#### DATASET CONTENT

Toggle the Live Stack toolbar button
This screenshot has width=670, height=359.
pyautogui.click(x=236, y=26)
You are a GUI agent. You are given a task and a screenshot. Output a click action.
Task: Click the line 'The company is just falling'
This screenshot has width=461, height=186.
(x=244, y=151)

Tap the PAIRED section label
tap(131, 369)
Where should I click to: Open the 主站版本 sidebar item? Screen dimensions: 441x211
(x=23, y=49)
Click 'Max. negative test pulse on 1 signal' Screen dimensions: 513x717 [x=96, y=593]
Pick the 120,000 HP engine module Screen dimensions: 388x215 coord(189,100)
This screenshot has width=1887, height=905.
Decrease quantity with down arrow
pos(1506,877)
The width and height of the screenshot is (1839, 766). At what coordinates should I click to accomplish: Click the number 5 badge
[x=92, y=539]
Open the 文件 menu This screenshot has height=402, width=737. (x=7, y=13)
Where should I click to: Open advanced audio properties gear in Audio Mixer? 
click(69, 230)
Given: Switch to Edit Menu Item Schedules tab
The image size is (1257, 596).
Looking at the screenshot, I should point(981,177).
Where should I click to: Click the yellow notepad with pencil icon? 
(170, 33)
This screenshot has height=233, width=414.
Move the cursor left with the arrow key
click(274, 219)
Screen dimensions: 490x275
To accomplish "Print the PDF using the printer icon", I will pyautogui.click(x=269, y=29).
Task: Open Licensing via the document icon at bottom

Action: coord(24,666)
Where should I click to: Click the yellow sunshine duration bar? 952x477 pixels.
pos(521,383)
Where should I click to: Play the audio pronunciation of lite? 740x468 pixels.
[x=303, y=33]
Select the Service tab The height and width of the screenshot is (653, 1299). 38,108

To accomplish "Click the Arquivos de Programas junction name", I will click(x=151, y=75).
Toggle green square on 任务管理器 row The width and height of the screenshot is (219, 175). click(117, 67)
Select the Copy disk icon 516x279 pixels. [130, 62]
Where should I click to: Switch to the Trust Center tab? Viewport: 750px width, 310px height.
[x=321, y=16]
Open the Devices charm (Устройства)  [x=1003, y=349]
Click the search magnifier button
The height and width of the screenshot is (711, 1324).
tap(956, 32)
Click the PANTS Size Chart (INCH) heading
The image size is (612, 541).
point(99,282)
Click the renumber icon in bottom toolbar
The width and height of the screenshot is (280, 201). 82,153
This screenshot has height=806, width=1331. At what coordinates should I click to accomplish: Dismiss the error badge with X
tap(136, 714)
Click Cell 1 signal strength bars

########

__WHAT IS EXPECTED__. Please copy out all of the data above, substituting "Screen size" for each occurrence of "Screen dimensions" and leaving everything else unchanged.

__RESPONSE BELOW__.
Toggle the Live Stack toolbar button
This screenshot has width=670, height=359.
pyautogui.click(x=236, y=26)
You are a GUI agent. You are given a task and a screenshot. Output a click action.
Task: Click the line 'The company is just falling'
This screenshot has width=461, height=186.
(x=244, y=151)

Tap the PAIRED section label
tap(131, 369)
Where should I click to: Open the 主站版本 sidebar item? Screen size: 441x211
(x=23, y=49)
Click 'Max. negative test pulse on 1 signal' Screen size: 513x717 [x=96, y=593]
Pick the 120,000 HP engine module Screen size: 388x215 coord(189,100)
This screenshot has width=1887, height=905.
Decrease quantity with down arrow
pos(1506,877)
The width and height of the screenshot is (1839, 766). At what coordinates should I click to accomplish: Click the number 5 badge
[x=92, y=539]
Open the 文件 menu This screenshot has height=402, width=737. (x=7, y=13)
Where should I click to: Open advanced audio properties gear in Audio Mixer? 
click(69, 230)
Given: Switch to Edit Menu Item Schedules tab
The image size is (1257, 596).
Looking at the screenshot, I should point(981,177).
Where should I click to: Click the yellow notepad with pencil icon? 
(170, 33)
This screenshot has height=233, width=414.
Move the cursor left with the arrow key
click(274, 219)
Screen size: 490x275
To accomplish "Print the PDF using the printer icon", I will pyautogui.click(x=269, y=29).
Task: Open Licensing via the document icon at bottom

Action: coord(24,666)
Where should I click to: Click the yellow sunshine duration bar? 952x477 pixels.
pos(521,383)
Where should I click to: Play the audio pronunciation of lite? 740x468 pixels.
[x=303, y=33]
Select the Service tab The height and width of the screenshot is (653, 1299). 38,108

To accomplish "Click the Arquivos de Programas junction name", I will click(x=151, y=75).
Toggle green square on 任务管理器 row The width and height of the screenshot is (219, 175). click(117, 67)
Select the Copy disk icon 516x279 pixels. [130, 62]
Where should I click to: Switch to the Trust Center tab? Viewport: 750px width, 310px height.
[x=321, y=16]
Open the Devices charm (Устройства)  [x=1003, y=349]
Click the search magnifier button
The height and width of the screenshot is (711, 1324).
tap(956, 32)
Click the PANTS Size Chart (INCH) heading
The image size is (612, 541).
point(99,282)
Click the renumber icon in bottom toolbar
The width and height of the screenshot is (280, 201). 82,153
This screenshot has height=806, width=1331. At what coordinates should I click to accomplish: Dismiss the error badge with X
tap(136, 714)
Click Cell 1 signal strength bars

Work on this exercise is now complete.